Peaceful protests of racial injustice and police brutality have grown in Newcastle and spread to Wiscasset.
Protests began in late May, after footage surfaced of a police officer in Minneapolis kneeling on the neck of George Floyd, a black man, for almost nine minutes, killing him. The protests have spread to all 50 states and six continents.
Veterans Memorial Park in Newcastle has drawn the most demonstrations, with gatherings ranging from 10 to about 300 people. Some are loosely organized through Facebook, like the Thursday, June 4 protest that drew a crowd of around 70.
Damariscotta resident Stacey Simpson organized the event because racism impacts her family regularly.
“My husband is from Jamaica, so we talk about race all the time in our house,” Simpson said. “We’re raising a biracial child and we want a better world for her.”
Simpson plans to keep holding demonstrations at least every other week, and wants to encourage people to educate themselves and their families about racism.
“We want people to learn to start within their house,” she said. “Have conversations. Silence is compliance, and we need to be loud.”
People United Against Racism, an interfaith organization dedicated to facilitating community discussions about racism and privilege, held its second demonstration Monday, June 8.
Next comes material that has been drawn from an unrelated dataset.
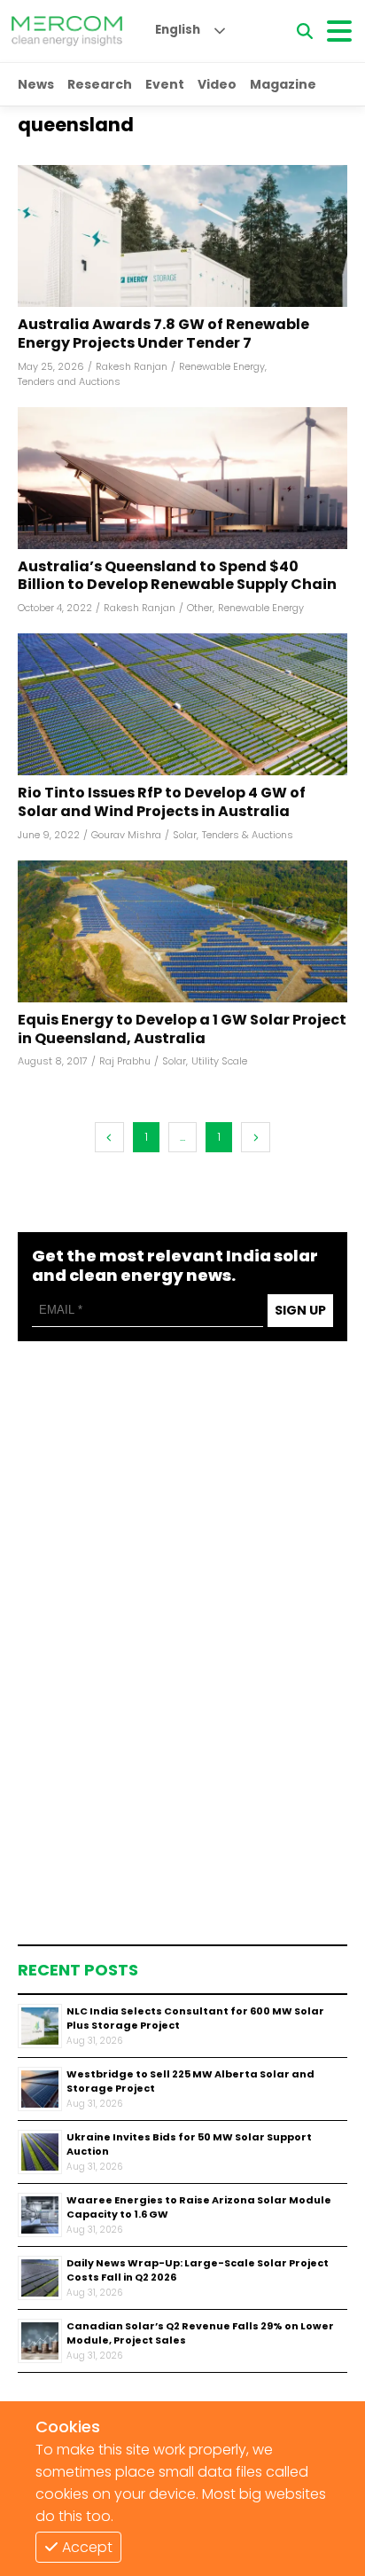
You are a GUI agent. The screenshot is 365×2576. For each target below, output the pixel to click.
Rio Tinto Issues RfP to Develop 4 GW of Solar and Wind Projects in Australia (162, 802)
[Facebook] (182, 236)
The group plans to hold the events every Monday evening for as long as people want to gather, according to one of the organizers, Rev. Char Corbett.
Corbett, pastor of The Second Congregational Church in Newcastle, said Monday’s event drew more than 300 people, around 100 more than the previous week.
In Wiscasset, a demonstration to “end white silence on racial injustice,” as described on the Facebook event page, took place outside the Lincoln County Sheriff’s Office on Route 1.
“We know that small, rural police forces like Lincoln County are not separate from the larger systems that have created and supported the violence,” wrote organizer Rocky Coastlines, of Whitefield, in a handout distributed at the event.
Lincoln County Sheriff Todd Brackett welcomed the demonstration. “I support their right to express their belief,” Brackett said at the event. “I think it’s wonderful.”
About 60 people stood at the sheriff’s office and about 30 on the Donald E. Davey Bridge. About 15 cars, decorated with signs bearing messages like “Black lives matter,” “No justice, no peace,” and “Silence is complicity,” drove in a line from Shaw’s in Wiscasset past the sheriff’s office in repeated loops.
A small group of four counterprotesters stood across the street, one holding an American flag and the other three carrying guns. They agreed that the actions of Derek Chauvin, the now-fired police officer who killed George Floyd, were wrong, but expressed concern about violent riots and looting that have accompanied protests in some cities.
“The bottom line is, we love our country,” said Steven Peaslee, of Westport Island, who was protesting with his son, Tanner. “We don’t hate them and we don’t want them to hate us.”
Since the protests began, all four officers involved in Floyd’s death have been fired from the Minneapolis Police Department and charged with crimes. Chauvin has been charged with second-degree murder and second-degree manslaughter after initial charges of third-degree murder and second-degree manslaughter.
The other three officers, Thomas Lane, J. Alexander Kueng, and Tou Thao, have all been charged with aiding and abetting second-degree murder and aiding and abetting second-degree manslaughter.